A “Hands on History” one-room schoolhouse she helped establish in 1986 to give schoolchildren the learning experience of the Colonial classroom has been replicated by historical societies across Connecticut. In Monroe the model has evolved into a camp that has run for 25 summers.

She ran fundraisers like the society’s Christmas Fair and Tag Sale that generated revenue year-after-year and contributed to the research for three books the society has published—“Monroe Through Time,”  “Images of America: Monroe” and “The Burr Sisters.” A fourth book, “A Glimpse of Old Monroe” by Ed Coffey, was published the year before the Zorenas resettled in Monroe in 1974 from Hamden.

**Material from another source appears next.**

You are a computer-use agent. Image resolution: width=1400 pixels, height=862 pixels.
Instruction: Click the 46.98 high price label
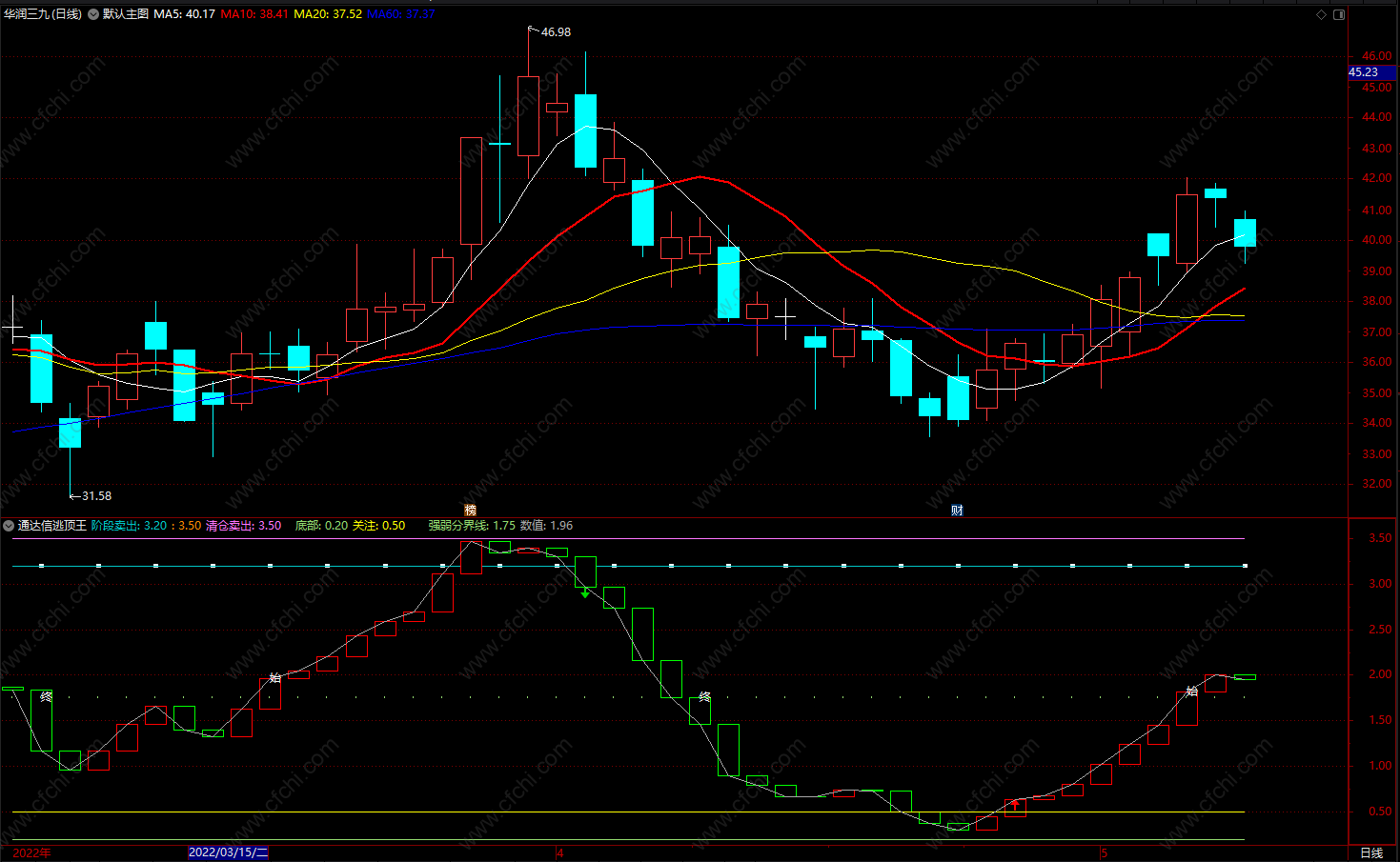(557, 32)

In a teaching career spanning 35 years, Zorena taught at every one of Monroe’s public primary schools and was Monroe’s Public School Teacher of the Year in 1988-89 and the recipient of the Monroe Rotary Club; Service and Self Award in 2012.

She is also a member of the Friends of the Edith Wheeler Memorial Library, worked with the Monroe Junior Women’s Club to help create the Chalk Hill Nature Trail and served as a mentor to Boy Scouts and Girl Scouts dedicated to Eagle Scout recognition and Gold Awards.

The Zorenas, Nancy and husband Brian, live in an historic residence overlooking Route 111, the Bostwick-Spring Homestead, a Federal-style residence (circa 1790) with five fireplaces, two with original beehive ovens. A daughter, Katie, lives in Arlington, VA.